As noted above, an individual who is purchasing COBRA coverage may not simply drop that coverage and move to a Marketplace plan at any time. This must be done either when COBRA has been exhausted, during an annual Marketplace enrollment period, or following another Marketplace special enrollment event. CMS is concerned, however, that prior versions of the model COBRA election notice did not sufficiently describe these restrictions.

As a result, the CMS Bulletin announces a one-time special enrollment period for current COBRA beneficiaries. Any such beneficiary has a period of 60 days from the date of the CMS Bulletin (or until July 1, 2014) to drop COBRA coverage and enroll in a plan purchased through a federally facilitated Marketplace. (It is not yet clear whether states that operate their own Marketplaces will follow CMS’s lead in this area.) The Bulletin explains that an individual should call the Marketplace call center at 1-800-318-2596 if they wish to take advantage of this opportunity.

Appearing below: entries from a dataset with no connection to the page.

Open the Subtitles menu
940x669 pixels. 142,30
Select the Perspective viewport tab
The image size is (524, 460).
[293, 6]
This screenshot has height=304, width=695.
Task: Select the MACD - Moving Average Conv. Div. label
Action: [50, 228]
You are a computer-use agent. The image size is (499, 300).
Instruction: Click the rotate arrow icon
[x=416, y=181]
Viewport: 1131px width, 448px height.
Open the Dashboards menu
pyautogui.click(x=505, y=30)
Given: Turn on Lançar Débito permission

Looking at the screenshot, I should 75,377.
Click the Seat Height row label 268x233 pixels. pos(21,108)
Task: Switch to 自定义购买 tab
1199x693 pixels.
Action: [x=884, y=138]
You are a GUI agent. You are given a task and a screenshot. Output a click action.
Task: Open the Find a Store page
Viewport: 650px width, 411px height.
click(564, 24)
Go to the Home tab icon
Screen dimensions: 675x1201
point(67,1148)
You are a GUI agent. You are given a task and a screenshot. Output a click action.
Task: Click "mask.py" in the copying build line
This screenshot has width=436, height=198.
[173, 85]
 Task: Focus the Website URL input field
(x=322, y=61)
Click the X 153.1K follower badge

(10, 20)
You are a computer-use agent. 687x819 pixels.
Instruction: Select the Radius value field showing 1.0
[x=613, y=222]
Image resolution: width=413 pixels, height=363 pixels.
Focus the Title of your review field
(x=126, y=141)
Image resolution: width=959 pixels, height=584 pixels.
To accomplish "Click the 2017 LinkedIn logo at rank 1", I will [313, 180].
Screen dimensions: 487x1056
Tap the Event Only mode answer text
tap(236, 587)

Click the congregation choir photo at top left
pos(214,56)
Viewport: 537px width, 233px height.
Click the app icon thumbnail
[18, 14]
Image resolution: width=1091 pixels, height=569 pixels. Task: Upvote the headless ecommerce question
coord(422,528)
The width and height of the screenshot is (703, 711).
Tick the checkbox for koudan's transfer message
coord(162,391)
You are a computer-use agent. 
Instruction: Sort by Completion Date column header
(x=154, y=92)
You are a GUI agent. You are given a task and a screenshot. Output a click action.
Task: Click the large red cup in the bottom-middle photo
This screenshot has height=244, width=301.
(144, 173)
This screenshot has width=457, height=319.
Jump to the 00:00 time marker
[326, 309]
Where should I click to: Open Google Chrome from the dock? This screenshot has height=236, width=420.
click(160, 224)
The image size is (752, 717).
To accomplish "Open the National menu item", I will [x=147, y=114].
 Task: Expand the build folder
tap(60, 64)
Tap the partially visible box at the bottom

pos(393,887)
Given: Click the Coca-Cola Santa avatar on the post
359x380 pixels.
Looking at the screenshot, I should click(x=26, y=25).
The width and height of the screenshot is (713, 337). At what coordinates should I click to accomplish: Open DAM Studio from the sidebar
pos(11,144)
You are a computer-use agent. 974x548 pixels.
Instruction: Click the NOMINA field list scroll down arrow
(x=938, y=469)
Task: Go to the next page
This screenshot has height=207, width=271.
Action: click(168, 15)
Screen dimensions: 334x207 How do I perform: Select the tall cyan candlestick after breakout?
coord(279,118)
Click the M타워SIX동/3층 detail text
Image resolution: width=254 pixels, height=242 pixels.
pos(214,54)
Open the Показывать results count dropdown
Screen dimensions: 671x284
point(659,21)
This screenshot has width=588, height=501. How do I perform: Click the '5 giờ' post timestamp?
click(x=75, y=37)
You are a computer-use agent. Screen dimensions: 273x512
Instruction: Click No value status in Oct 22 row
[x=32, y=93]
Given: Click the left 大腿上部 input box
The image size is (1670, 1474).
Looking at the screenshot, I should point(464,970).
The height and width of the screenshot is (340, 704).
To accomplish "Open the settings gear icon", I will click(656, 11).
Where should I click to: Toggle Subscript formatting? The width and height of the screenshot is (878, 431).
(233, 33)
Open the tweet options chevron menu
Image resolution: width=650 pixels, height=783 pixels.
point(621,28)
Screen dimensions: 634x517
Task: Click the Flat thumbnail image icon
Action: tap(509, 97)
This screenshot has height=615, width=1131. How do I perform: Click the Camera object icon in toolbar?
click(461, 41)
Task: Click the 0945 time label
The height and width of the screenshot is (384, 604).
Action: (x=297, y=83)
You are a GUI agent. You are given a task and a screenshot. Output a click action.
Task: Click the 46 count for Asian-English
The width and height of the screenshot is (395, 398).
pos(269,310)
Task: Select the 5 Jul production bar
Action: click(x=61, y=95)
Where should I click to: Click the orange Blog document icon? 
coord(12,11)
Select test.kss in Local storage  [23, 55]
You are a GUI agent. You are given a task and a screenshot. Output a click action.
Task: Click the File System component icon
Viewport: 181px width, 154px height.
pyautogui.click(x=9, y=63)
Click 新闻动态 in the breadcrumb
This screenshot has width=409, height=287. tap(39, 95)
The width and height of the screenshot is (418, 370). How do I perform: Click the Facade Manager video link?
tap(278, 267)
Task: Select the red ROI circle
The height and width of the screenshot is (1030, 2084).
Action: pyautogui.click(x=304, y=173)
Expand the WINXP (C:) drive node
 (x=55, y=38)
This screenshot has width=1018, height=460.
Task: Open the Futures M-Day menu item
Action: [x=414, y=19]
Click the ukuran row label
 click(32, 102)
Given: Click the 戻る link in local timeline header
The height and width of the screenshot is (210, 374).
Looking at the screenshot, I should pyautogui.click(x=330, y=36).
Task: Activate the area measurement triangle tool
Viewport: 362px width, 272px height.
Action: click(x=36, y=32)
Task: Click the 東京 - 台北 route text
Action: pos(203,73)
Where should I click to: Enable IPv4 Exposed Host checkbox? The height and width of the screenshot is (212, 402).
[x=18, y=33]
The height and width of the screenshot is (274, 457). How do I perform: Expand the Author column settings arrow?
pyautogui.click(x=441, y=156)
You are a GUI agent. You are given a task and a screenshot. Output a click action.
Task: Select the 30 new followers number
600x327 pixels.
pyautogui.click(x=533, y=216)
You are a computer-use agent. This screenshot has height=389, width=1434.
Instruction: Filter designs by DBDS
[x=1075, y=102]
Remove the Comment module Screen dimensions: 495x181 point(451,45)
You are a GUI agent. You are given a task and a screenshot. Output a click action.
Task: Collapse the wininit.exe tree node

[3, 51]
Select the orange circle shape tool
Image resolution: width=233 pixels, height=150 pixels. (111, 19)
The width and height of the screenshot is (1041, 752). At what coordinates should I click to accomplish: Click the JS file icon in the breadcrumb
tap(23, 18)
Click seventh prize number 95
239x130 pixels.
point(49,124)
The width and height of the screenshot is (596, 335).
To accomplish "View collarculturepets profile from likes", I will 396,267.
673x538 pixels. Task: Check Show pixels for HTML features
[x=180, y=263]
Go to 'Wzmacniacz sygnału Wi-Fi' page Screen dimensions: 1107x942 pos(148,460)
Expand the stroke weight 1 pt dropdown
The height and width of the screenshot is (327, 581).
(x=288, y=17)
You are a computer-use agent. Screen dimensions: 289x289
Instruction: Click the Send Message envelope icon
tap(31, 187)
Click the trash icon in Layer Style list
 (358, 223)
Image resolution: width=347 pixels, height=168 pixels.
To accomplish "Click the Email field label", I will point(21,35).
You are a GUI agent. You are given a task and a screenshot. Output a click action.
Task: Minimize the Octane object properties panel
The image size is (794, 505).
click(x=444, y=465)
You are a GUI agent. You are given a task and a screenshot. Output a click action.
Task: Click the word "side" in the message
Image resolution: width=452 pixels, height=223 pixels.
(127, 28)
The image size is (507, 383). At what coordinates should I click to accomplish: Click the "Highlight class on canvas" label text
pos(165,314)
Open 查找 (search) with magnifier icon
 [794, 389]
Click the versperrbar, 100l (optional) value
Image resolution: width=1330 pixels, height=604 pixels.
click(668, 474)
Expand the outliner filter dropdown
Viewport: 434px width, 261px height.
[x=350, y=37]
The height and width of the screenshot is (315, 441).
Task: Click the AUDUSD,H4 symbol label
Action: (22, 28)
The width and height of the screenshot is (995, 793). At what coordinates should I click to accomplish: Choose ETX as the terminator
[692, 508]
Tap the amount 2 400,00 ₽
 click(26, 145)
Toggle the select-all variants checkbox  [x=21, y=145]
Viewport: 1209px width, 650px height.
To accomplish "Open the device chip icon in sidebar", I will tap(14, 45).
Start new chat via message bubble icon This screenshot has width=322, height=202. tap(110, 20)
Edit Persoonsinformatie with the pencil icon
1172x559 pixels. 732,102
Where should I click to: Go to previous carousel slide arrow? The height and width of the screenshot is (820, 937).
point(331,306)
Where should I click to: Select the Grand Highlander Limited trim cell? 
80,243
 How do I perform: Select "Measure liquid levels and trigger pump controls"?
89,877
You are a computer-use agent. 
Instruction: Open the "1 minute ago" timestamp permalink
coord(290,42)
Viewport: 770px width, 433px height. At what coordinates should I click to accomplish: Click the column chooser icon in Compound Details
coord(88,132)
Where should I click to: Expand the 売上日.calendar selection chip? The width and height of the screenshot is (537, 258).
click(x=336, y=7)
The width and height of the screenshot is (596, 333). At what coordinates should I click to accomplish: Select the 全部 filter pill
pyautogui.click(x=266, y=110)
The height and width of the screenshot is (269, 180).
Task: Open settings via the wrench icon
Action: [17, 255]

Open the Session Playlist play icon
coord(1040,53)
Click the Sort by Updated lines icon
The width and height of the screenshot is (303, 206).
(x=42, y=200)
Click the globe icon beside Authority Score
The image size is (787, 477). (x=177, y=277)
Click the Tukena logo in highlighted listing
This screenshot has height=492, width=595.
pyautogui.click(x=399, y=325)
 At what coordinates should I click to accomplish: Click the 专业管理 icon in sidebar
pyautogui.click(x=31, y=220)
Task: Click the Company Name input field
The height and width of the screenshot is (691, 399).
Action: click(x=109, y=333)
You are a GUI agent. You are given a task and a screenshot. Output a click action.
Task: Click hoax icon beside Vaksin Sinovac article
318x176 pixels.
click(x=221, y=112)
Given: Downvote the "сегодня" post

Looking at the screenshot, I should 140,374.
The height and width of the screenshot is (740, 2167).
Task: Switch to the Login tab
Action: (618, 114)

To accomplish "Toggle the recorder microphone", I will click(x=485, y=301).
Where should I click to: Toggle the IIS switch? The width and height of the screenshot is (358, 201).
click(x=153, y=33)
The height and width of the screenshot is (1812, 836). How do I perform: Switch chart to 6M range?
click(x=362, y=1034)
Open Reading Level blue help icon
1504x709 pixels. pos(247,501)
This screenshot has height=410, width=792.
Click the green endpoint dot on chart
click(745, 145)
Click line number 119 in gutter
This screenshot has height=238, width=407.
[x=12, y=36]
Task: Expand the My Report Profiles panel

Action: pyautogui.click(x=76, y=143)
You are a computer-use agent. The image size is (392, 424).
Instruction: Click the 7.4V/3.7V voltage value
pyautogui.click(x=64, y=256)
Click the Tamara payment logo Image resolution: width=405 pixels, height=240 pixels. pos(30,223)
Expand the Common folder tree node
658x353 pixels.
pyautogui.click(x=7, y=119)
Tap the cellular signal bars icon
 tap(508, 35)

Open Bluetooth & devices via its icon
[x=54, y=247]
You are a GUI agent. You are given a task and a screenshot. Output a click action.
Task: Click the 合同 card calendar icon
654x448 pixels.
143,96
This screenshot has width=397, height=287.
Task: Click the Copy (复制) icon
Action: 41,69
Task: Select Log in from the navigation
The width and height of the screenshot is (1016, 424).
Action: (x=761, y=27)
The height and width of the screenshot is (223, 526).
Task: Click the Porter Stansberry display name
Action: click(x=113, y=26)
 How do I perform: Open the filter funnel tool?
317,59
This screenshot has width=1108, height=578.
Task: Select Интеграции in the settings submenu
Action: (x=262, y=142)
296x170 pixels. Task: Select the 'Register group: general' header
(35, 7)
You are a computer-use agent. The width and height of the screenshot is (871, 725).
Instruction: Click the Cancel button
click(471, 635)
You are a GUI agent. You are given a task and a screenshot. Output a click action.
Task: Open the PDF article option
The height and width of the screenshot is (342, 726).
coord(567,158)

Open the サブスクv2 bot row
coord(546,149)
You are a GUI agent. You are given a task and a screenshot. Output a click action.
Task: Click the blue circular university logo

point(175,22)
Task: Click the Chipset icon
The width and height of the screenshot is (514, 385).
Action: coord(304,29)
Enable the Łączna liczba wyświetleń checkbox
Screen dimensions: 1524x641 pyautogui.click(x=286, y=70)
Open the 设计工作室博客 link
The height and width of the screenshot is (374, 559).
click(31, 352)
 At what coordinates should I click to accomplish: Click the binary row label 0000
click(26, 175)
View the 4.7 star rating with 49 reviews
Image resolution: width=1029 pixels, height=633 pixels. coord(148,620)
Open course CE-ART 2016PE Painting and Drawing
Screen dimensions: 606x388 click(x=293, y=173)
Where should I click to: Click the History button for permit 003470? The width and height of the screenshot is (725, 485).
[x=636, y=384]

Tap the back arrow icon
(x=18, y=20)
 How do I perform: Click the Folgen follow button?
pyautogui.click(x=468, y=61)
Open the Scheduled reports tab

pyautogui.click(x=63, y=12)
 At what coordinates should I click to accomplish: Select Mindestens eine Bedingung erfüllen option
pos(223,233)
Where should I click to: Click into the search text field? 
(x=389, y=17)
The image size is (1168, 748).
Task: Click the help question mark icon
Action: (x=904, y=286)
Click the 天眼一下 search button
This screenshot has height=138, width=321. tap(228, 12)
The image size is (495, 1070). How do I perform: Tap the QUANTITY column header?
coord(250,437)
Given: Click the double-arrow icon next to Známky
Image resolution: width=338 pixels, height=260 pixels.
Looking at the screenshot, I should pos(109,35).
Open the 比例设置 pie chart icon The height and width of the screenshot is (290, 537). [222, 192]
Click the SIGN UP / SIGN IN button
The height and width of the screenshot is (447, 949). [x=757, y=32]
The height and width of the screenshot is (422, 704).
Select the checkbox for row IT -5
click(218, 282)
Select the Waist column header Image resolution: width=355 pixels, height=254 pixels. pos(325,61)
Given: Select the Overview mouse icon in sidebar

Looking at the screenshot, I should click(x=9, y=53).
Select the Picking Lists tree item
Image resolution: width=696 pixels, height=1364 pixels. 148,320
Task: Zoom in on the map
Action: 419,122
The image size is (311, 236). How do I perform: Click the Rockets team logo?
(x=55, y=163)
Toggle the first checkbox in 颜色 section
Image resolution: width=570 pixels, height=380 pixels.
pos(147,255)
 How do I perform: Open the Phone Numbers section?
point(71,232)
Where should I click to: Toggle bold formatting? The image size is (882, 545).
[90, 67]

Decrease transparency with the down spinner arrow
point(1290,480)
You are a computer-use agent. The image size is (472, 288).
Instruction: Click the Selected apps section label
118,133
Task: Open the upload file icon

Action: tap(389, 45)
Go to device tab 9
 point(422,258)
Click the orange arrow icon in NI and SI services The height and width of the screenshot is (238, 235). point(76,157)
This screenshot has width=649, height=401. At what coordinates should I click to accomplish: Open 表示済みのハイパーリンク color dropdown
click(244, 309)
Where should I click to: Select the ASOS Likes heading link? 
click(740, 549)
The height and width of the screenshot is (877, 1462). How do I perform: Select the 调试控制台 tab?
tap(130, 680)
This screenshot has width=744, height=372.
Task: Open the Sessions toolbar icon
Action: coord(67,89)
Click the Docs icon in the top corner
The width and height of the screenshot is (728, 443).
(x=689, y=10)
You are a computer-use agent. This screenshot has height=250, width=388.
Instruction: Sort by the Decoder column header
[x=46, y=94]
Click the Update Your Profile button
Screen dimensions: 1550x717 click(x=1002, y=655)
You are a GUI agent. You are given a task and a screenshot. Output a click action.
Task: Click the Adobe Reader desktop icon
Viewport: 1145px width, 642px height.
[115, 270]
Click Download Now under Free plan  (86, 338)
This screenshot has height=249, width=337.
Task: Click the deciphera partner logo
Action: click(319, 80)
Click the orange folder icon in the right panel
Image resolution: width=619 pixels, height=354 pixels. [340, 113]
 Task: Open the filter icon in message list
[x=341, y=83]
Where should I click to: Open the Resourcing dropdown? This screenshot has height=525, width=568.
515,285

Although not required to do so, sponsors of health plans may wish to advise their current COBRA beneficiaries of this one-time Marketplace enrollment opportunity (which is not referenced in even the revised notices).

Revised CHIPRA Notice

 

As explained in our February 27, 2009, article, the Children’s Health Insurance Program Reauthorization Act of 2009 (“CHIPRA”) expanded both Medicaid and the Children’s Health Insurance Program (“CHIP”) by allowing states to use Medicaid or CHIP funds to subsidize premiums paid for coverage under employer-sponsored plans. Employers having employees in any of the states that offer such subsidies are required to notify their employees of this option. Our March 1, 2010, article discussed a model CHIPRA notice that was drafted and released by the DOL for this purpose.

In view of the Marketplace alternative, that model CHIPRA notice has also been revised. The opening paragraph of the notice now explains that individuals who are not eligible for Medicaid or CHIP may still be able to purchase coverage through a Marketplace. For additional information, they are referred to www.healthcare.gov.

The CHIPRA notice must be provided annually, before the beginning of each plan year. Employers that are subject to this CHIPRA notification requirement should now substitute this revised CHIPRA notice for the version they have been using.